É, igualmente, digno de nota o timing em que as obras começaram a ser realizadas: imediatamente a seguir à exoneração do referido administrador e em velocidade de cruzeiro, sendo inclusivamente edificadas à noite.


 

O Portal “A DENÚNCIA” tinha-se coloca à disposição para, ao abrigo do princípio do open file, consultar o referido processo de licenciamento para exercer o seu direito de informar sobre a veracidade da referida denúncia que, caso se confirmasse, consubstanciaria a violação do procedimento de concessão fundiária e de licenciamento urbano, bem como configuraria o cometimento do crime de falsificação de documento autêntico, motivado, quiçá, por tráfico de influência ou peculato, conforme caberá às entidades de direito apurar.

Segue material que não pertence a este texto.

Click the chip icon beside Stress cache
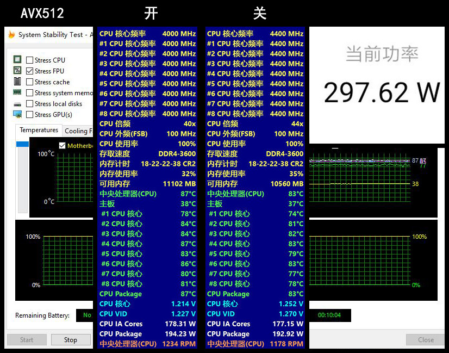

Igual destino teve, segundo a nossa fonte, o largo da Telecom.


Contactado em sua defesa, o arquitecto Manuel Marques Pimentel alegou estar a ser alvo de perseguição, embora tenha confirmado, na entrevista exclusiva dada ao Portal “A DENÚNCIA”, existir a possibilidade de o processo ter sido eivado de irregularidades mas que seriam da responsabilidade da Direcção Municipal de Infra-estrutura, Ordenamento do Território e Habitação (DMIOTH), que tinha como responsável o senhor Ivanildo Lino João e o seu Director do Gabinete Matias dos Santos Domingos Capapelo, por si escolhidos e nomeados a exercer os respectivos cargos, que instruíram e validaram o processo que assinou, porque “tinha de despachar os documentos pendentes na mesa”. 


Alegou ainda que o seu objectivo, como Administrador Municipal, era arrecadar receitas e não fiscalizar a instrução de processos e que, caso sejam confirmadas as irregularidades denunciadas, o novo Administrador Municipal poderia declarar a nulidade do processo.


Negou, entretanto, ter assinado processos depois de ser exonerado. O que fez, acrescenta Pimentel, foi assinar documentos que já estavam na sua mesa por assinar e que a Governadora da Província de Luanda Ana Paula de Carvalho tinha conhecimento dos últimos documentos que assinou na véspera da sua exoneração.

 

O Portal “A DENÚNCIA irá igualmente solicitar ao Governo da Província de Luanda e ao novo Administrador Municipal de Viana, Demétrio António de Sepúlveda, que se pronunciem sobre que medidas pretendem tomar para a reposição da legalidade e sobre retorno do referido bem público ao uso da colectividade.